Fear is defined as an “unpleasant emotion caused by the threat of danger, pain or harm” (Oxford Dictionary, 2017). While fear and fear responses are similar across many different populations and cultures, the stimuli are vastly different.
In a study done by Arne Öhman (2009), participants were subject to an object finding task, in which they were required to find fear-relevant objects (snakes and spiders) or fear-irrelevant objects (mushrooms and flowers). The findings concluded that the fear-relevant stimulus has a significantly lower reaction time than the fear-irrelevant; furthermore, participants that were afraid of snakes as opposed to spiders had an even lower reaction time of their feared stimulus (Öhman et al., 2001).
Figure 1. An example of finding a fear-relevant object surrounded by fear-irrelevant objects. (Öhman, et al., 2001)
Figure 2. The results from the fear-relevant vs. fear-irrelevant experiment that Karolinska Institute Psychology students participated in.
In the methods of Öhman’s 2001 experiment, the volunteers consisted of Psychology students from the Karolinska Institute in Stockholm, Sweden. While this study is highly regarded and I find it very fascinating, I have to wonder if the results will be replicated in other countries. For example, the Bothrops asper pit viper species (commonly known as fer-de-lance) is accountable for 46% of snake bites in Costa Rica (Cisneros-Heredia & Touzet, 2004). Additionally, the Sydney funnel-web spider (Atrax Robustus), reported to be very aggressive and highly venomous by Australian residents can produce possibly life-threatening symptoms in less than one hour (Ibister et al., 2005).

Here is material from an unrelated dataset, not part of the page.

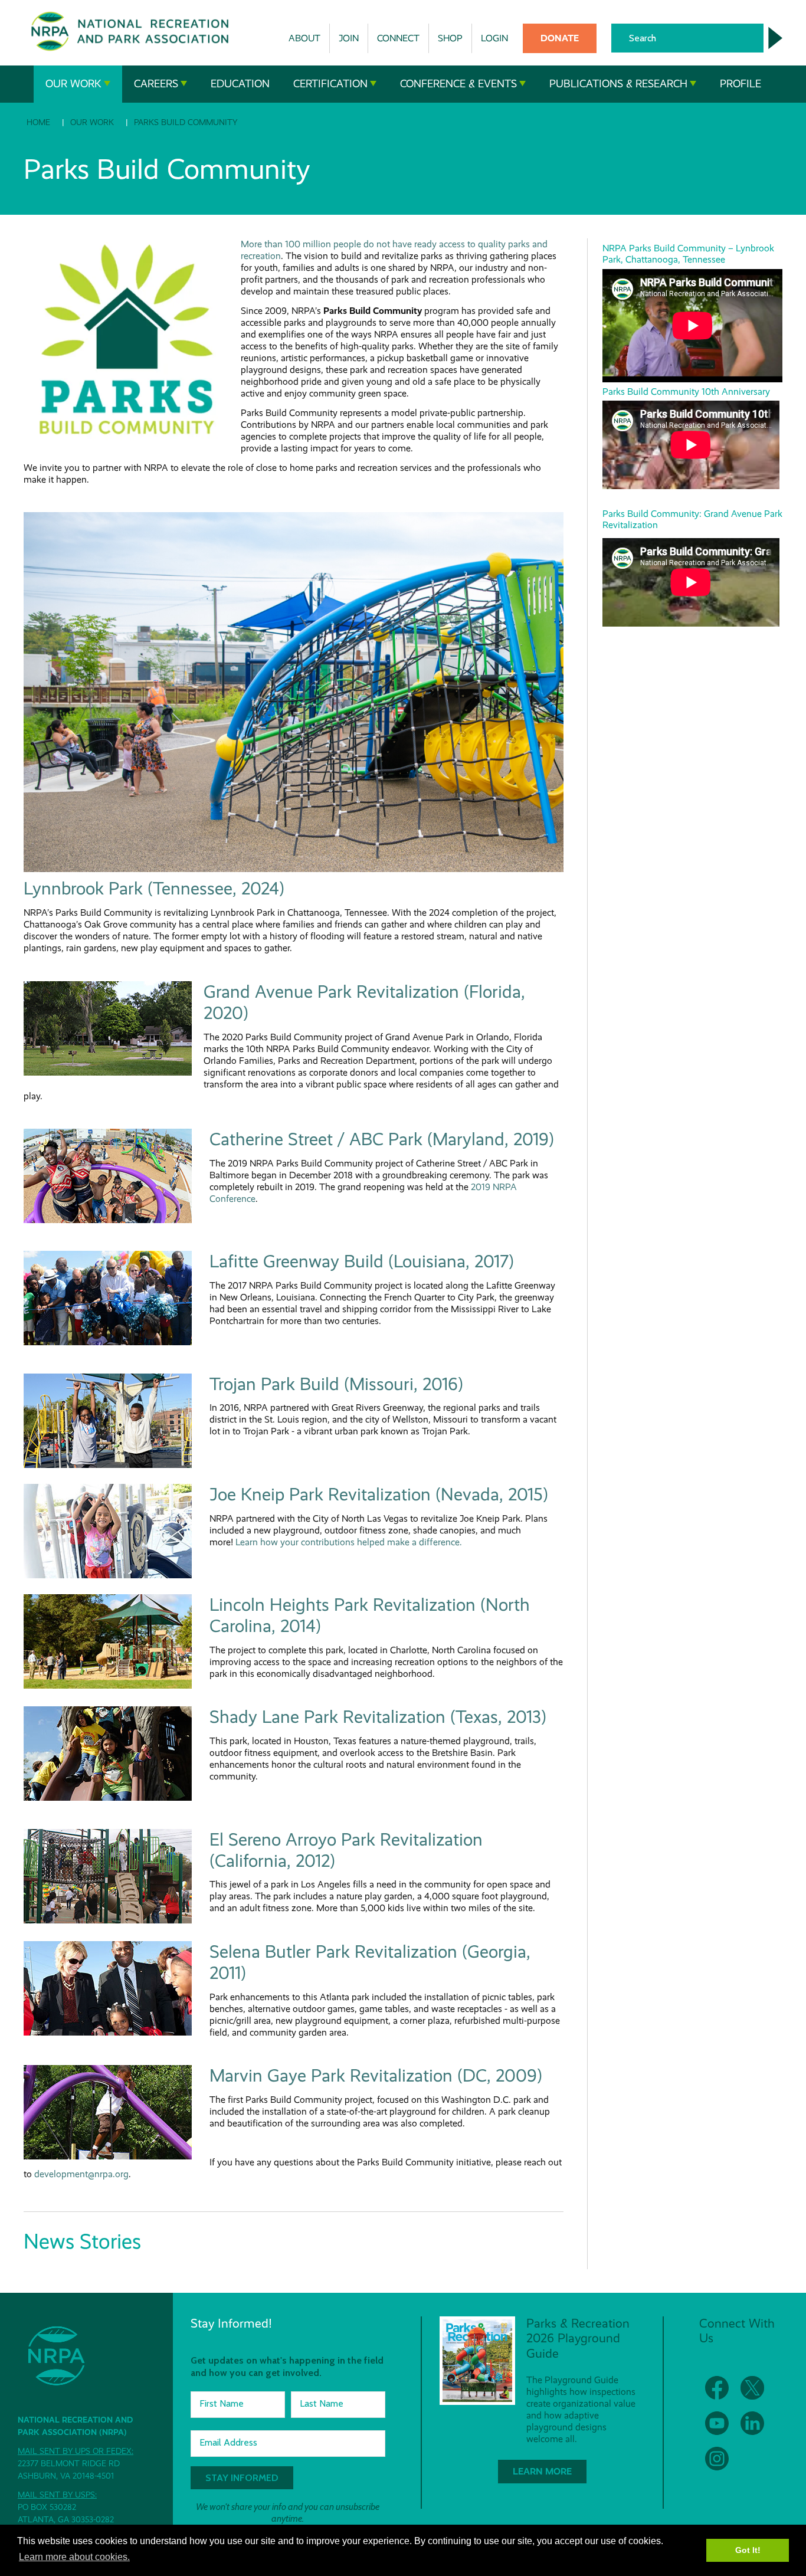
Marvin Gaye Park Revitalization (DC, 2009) (375, 2076)
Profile (740, 84)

This leads me to question the evolutionary premise of these fears and phobias. Perhaps the Costa Rican and Australian citizens would be more predisposed to identifying snakes and spiders in Öhman’s experiment (2001), resulting in a much faster reaction time, despite whether they were feared by individuals or were just fear-relevant. On the other hand, in colder regions (lets say the Arctic) where cold-blooded snakes would not be able to survive, would potential participants from that area even show a fear response to that stimuli?
Öman’s research and experiments have changed the Psychology field, however; I believe for this theory to be fully concluded as fact, more experiments will have to be performed on citizens of different regions.
Cisneros-Heredia, D. F., & Touzet, J. M. (2004). Distribution and conservation status of Bothrops asper (Garman, 1884) in Ecuador. Herpetozoa, 17(3/4), 135-141.
Fear [Def. 1] in Oxford University Press. Oxford Living Dictionaries. From https://en.oxforddictionaries.com/definition/fear.
Isbister, G. K., Gray, M. R., Balit, C. R., Raven, R. J., Stokes, B. J., Porges, K., … & Fisher, M. M. (2005). Funnel-web spider bite: a systematic review of recorded clinical cases. Med J Aust, 182(8), 407-11.
Öhman, A., Flykt, A., & Esteves, F. (2001). Emotion drives attention: detecting the snake in the grass. Journal of experimental psychology: general, 130(3), 466.
Öhman, A. (2009). Of snakes and faces: An evolutionary perspective on the psychology of fear. Scandinavian journal of psychology, 50(6), 543-552.